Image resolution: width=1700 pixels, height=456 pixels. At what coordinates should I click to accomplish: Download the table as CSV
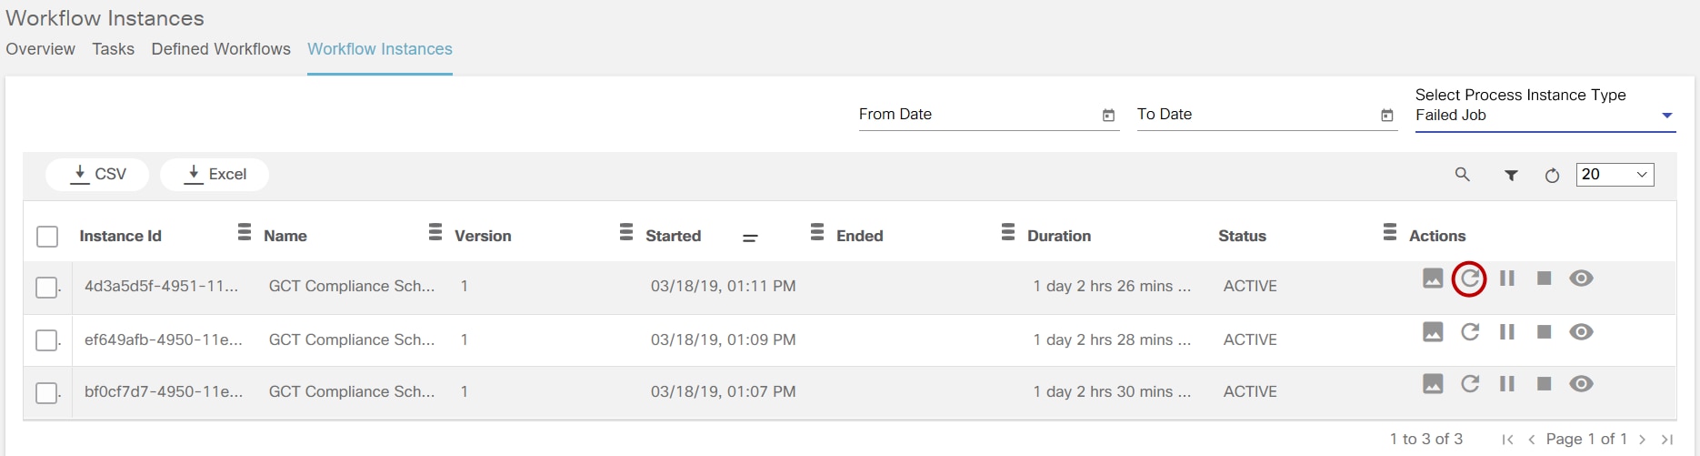tap(97, 175)
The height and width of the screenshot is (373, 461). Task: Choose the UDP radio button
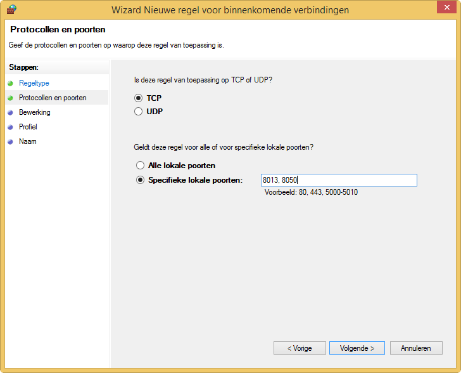tap(139, 112)
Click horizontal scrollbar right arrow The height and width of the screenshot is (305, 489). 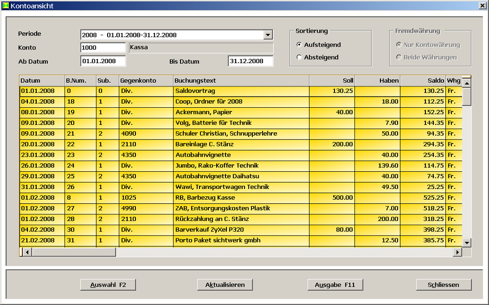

--- --- ---

_Task requirements_
Drop the images and repeat the data exactly.

_Result for this exercise_
Image resolution: width=1700 pixels, height=456 pixels. At what coordinates should I click to accomplish: Download the table as CSV
tap(97, 175)
The height and width of the screenshot is (373, 461). Task: Choose the UDP radio button
tap(139, 112)
Click horizontal scrollbar right arrow The height and width of the screenshot is (305, 489). 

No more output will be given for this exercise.